Si bien sus buenos resultados obtenidos en 1996 le habían permitido ya colarse de manera irregular entre los diez mejores del orbe, fue un año más tarde, en 1997 y en su cuarta temporada como profesional, cuando se produjo su consolidación definitiva en la élite del tenis planetario. A los cuartos de final alcanzados en el Abierto de Australia, a comienzos de año, le siguió la conquista de su primer Masters 1.000, en abril, en Montecarlo, tras doblegar a un Álex Corretja (18°) que terminaría cobrándose la revancha un mes más tarde en la final de Roma.

En aquella década de los 90, sin embargo, con el fin de la era Lendl y el ocaso de las dinastías del sueco Stefan Edberg y el alemán Boris Becker, el centro del planeta tenis había vuelto a instalarse en Estados Unidos. Primero de la mano de Jim Courier y, algunos años más tarde, alumbrando el inicio de una de las más fantásticas y recordadas rivalidades de la historia de este deporte, la protagonizada por Andre Agassi y Pete Sampras, dueños y señores de un decenio en el que nadie más cabía.

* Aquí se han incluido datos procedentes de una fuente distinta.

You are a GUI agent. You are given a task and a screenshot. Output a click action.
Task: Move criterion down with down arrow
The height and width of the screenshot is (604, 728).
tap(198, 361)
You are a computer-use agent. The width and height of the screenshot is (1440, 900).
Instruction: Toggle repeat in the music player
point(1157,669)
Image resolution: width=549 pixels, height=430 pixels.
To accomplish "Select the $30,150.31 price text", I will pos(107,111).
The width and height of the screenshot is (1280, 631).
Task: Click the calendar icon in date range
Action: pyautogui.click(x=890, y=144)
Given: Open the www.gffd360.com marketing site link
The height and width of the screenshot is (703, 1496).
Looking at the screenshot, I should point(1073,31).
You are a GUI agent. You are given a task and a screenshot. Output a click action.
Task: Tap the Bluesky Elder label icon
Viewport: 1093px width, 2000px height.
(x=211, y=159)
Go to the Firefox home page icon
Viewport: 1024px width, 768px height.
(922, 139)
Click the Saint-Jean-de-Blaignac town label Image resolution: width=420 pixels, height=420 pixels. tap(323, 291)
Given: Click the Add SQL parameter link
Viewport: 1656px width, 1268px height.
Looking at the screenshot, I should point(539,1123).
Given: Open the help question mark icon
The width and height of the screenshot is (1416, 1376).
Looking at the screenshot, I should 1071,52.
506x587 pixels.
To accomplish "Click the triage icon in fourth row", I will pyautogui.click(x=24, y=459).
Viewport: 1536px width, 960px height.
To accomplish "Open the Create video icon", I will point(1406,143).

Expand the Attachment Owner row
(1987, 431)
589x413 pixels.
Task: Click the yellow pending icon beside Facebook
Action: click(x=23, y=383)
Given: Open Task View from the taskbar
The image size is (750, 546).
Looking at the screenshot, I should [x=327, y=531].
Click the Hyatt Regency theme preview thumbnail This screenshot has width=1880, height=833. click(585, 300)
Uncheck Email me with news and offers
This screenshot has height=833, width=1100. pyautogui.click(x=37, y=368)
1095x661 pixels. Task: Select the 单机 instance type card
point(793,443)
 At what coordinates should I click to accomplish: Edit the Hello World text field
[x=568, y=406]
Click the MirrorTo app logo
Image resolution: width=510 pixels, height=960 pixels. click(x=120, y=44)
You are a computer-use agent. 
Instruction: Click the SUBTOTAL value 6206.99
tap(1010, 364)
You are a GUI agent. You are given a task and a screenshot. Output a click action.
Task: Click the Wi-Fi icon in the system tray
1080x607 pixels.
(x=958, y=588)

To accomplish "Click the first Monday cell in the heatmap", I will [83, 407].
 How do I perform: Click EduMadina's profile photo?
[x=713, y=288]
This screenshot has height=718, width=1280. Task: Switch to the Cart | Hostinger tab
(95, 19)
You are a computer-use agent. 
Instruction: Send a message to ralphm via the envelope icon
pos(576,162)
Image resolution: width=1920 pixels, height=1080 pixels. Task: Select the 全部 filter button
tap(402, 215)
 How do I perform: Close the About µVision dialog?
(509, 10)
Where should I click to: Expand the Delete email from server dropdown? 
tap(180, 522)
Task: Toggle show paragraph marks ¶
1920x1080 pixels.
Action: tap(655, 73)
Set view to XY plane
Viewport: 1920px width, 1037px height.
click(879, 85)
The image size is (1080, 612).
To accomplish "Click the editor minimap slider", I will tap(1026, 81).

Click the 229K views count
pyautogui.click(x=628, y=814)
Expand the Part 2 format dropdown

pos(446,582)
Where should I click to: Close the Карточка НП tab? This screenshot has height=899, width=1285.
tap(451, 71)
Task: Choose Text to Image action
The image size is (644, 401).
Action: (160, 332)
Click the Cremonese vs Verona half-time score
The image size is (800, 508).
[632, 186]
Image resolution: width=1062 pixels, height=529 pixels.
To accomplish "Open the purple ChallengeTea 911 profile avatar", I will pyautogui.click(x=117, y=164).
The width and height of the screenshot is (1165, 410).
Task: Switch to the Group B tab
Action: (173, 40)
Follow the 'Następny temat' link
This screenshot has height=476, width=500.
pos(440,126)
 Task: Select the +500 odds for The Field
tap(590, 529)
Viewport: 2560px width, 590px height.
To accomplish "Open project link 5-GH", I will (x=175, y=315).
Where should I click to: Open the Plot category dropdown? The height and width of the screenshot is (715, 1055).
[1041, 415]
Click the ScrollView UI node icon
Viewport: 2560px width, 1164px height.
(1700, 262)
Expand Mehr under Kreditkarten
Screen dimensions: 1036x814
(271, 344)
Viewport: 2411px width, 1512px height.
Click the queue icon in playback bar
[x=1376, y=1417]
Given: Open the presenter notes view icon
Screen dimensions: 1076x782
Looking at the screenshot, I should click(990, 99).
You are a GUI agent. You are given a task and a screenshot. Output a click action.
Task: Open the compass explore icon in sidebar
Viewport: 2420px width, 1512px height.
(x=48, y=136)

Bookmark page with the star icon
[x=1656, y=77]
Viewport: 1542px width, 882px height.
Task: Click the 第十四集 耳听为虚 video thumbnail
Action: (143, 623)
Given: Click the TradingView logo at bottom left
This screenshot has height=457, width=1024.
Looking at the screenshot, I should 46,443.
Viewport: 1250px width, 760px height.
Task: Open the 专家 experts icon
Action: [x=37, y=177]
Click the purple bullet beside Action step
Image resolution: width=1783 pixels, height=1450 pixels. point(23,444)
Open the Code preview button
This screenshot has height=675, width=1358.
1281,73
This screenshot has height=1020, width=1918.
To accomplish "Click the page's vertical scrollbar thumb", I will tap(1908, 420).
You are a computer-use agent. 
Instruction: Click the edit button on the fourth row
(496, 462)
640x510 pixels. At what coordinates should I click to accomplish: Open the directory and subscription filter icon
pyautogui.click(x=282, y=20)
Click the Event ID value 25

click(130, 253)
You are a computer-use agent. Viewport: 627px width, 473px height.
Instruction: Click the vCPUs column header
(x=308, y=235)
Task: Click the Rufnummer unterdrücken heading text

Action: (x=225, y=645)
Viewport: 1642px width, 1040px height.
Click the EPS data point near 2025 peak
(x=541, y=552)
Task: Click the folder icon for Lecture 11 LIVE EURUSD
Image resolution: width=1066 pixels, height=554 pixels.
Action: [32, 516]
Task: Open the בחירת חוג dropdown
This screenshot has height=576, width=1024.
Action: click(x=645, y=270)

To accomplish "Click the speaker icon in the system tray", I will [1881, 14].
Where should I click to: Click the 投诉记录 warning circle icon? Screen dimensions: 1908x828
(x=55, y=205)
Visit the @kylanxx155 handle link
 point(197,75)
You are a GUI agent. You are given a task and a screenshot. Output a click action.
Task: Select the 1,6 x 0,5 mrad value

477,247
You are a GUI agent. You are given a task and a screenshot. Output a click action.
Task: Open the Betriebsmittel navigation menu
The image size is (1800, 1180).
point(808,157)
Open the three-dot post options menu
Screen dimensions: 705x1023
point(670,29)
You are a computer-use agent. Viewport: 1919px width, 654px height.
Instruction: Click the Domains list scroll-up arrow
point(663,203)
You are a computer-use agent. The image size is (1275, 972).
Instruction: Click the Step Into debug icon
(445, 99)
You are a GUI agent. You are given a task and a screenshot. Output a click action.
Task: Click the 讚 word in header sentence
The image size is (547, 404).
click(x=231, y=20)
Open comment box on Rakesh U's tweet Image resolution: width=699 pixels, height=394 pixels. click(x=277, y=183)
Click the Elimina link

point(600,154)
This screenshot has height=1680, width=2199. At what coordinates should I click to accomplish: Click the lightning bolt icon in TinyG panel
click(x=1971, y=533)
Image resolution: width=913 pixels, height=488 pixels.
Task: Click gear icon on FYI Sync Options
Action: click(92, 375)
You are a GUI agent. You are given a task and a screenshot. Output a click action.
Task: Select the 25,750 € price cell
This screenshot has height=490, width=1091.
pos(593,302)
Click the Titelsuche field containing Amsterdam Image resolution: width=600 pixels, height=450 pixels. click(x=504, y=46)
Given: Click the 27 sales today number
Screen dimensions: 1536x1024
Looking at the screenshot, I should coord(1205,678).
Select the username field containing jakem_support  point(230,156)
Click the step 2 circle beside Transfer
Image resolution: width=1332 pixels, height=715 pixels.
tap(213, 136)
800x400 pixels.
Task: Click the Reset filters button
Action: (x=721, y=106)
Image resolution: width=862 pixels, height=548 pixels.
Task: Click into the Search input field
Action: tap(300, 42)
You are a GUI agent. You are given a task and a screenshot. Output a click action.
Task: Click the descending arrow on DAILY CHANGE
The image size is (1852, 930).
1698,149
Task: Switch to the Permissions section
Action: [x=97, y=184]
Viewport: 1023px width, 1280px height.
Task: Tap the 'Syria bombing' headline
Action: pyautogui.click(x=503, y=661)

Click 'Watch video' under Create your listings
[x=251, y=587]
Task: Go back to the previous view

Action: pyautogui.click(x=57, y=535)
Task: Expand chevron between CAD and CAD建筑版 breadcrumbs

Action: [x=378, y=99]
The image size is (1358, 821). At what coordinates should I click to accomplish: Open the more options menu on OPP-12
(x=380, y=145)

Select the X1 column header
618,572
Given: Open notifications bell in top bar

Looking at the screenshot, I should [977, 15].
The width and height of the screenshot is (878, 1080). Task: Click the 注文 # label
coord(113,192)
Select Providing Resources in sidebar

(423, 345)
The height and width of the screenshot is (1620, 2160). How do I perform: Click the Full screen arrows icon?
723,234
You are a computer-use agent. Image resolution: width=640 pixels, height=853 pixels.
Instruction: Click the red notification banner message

Apenas el austríaco Muster, un verdadero monstruo de la tierra batida, había conseguido, de manera timorata, hacerles frente. Una soberanía incontestable que en 1997 continuaba ejerciendo, con mano de hierro, Sampras, número 1 del circuito por quinta temporada consecutiva.

Un año que Marcelo Ríos, previo naufragio en la final del ATP de Santiago (su particular cuenta pendiente por su calidad de anfitrión) logró despedir por primera vez en su carrera dentro del grupo de los diez mejores tenistas del planeta con un esperanzador balance final de una corona (sobre la arcilla de Montecarlo), cuatro subcampeonatos (en el Masters 1.000 de Roma y en los ATP de Marsella, Boston y Santiago) y un bagaje de 60 triunfos y 26 derrotas. Pero lo mejor, claro, aún estaba por venir.

Un trimestre perfecto

Aquel verano de 1998 fue especialmente caluroso en Chile. El fenómeno El Niño propició que Concepción registrara, por ejemplo, la temperatura más alta de su historia el 5 de enero, exactamente una semana antes de que el Partido Comunista presentara su primera querella criminal contra Pinochet. Y de que el Chino iniciase una nueva temporada en Auckland.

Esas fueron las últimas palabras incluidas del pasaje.